Kristen Lorello is delighted to present the gallery’s second solo exhibition of artist Jeremy Stenger.  The exhibition will include five paintings in acrylic on canvas and six related paintings on paper.  Stenger’s paintings feature layered outlines of botanical forms that unfold across the surface from edge to edge.  His works are a celebration of nature and human beings’ intrinsic connection to it.  They also preserve natural elements as fragile and ephemeral artifacts.

 Stenger draws influence from a variety of art historical sources as well as personal experiences, situating his renderings of the forest floor, root systems, and botany within a lineage of art, craft, and family.  Seventeenth Century Sottobosco paintings that figure untouched tangles of budding petals, stems, insects, and birds are as much an influence to Stenger as Man Ray’s double-exposed photographs and photograms of the early 20th Century.  The title of the exhibition nods to the 19th Century craft of preserving the veins of flowers and leaves through a bleaching process called skeletonization and arranging them into groupings to a lace-like effect.  The process is described in ‘Skeleton Leaves and Phantom Flowers,’ published by J.E. Tilton and Company in 1864, a book the artist received as a gift from his wife.  References to family relationships and love find a place in Stenger’s imagery: the pastime of collecting fallen leaves during outdoor walks with his daughters and the here-and-there inclusion of child-like drawings within his patterns.  The bouquet-like compositions of pale yellow flowers that fill his works on paper call to mind the function of floral arrangements to express a range of sentiments, from sympathy to reverie, to affection, mourning and exaltation.

 Time plays a role along the artist’s layered outlines, formed by Stenger’s painstaking process of concealing and excavating paint according to an unfurling line drawing.  Additive layers of paint then sanded into, reveal traces of undercolors ultimately complimented with additional stains and overpainted details.  Calling to mind the act of looking through a microscope, Stenger’s tableaux hold a similar sense of study and discovery of the complexities and fragilities of the natural world.

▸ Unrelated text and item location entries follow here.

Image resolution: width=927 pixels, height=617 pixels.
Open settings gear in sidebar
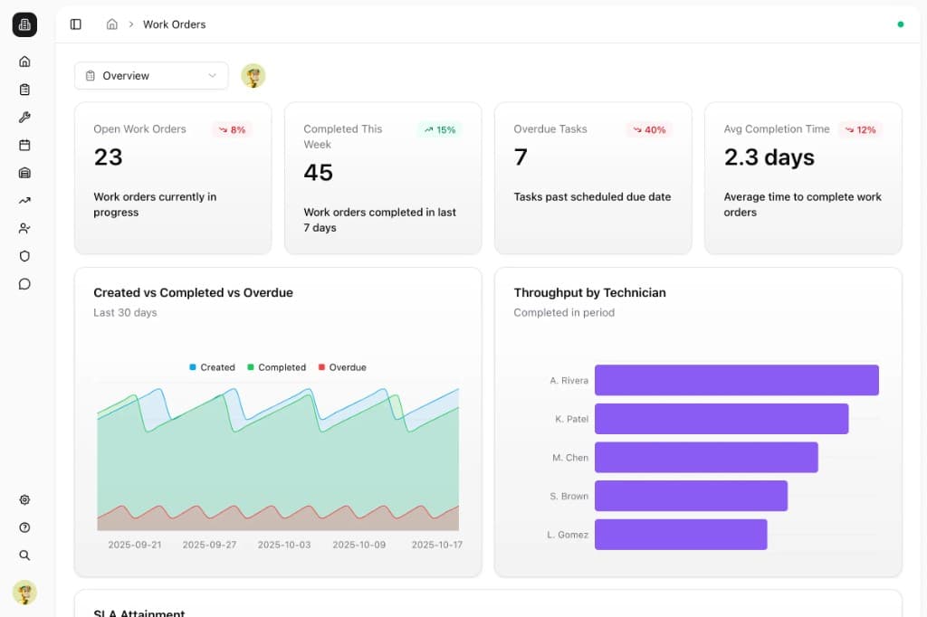point(24,499)
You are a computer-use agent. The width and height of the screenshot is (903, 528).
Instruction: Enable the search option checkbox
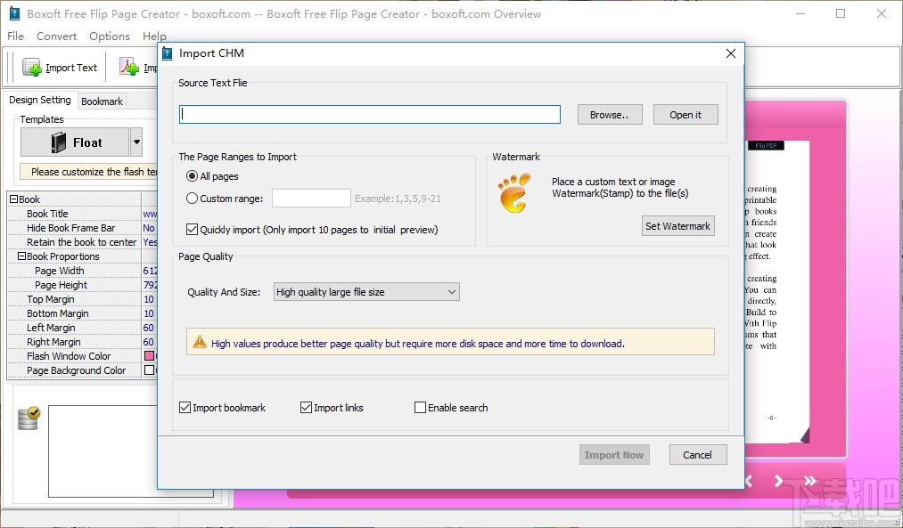pos(420,407)
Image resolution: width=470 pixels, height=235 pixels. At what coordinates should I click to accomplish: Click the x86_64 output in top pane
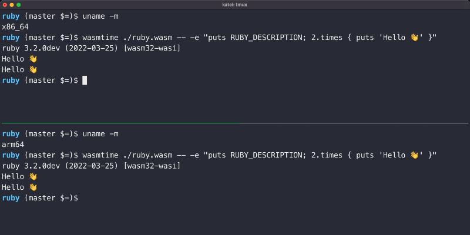click(15, 27)
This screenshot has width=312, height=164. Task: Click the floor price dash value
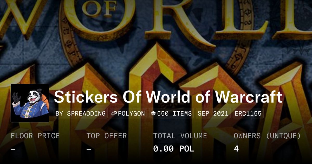pyautogui.click(x=13, y=149)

 Jeremy Stenger was born in San Diego, CA, in 1973 and lives in Barrington, RI.  He received a BFA from California College of Art in 1996 and an MFA from Hunger College in 1999.  He has had solo exhibitions at Kristen Lorello, New York, NY, Silvermine Arts Center, New Canaan, CT, and Hosfelt Gallery, New York, NY.  Recent group exhibitions include ‘Thicket,’ curated by Kristin Lamb, Overlay, Newport, RI (forthcoming), ‘Unrequited Love,’ curated by Vera Iliatova and Sarah Peters, Nathalie Karg Gallery, New York, NY, 2023, ‘Paint,’ curated by Michelle Y. Loh, Silvermine Arts Center, New Canaan, CT, 2021, and ‘Other Nature’, Foley Gallery, New York, NY, 2021.  His works have been discussed in Artcritical, New York Magazine, The Village Voice, and The New York Times, and are included in the Frederick R. Weisman Foundation, Los Angeles CA, and Fidelity Investments Corporate Art Collection, among others.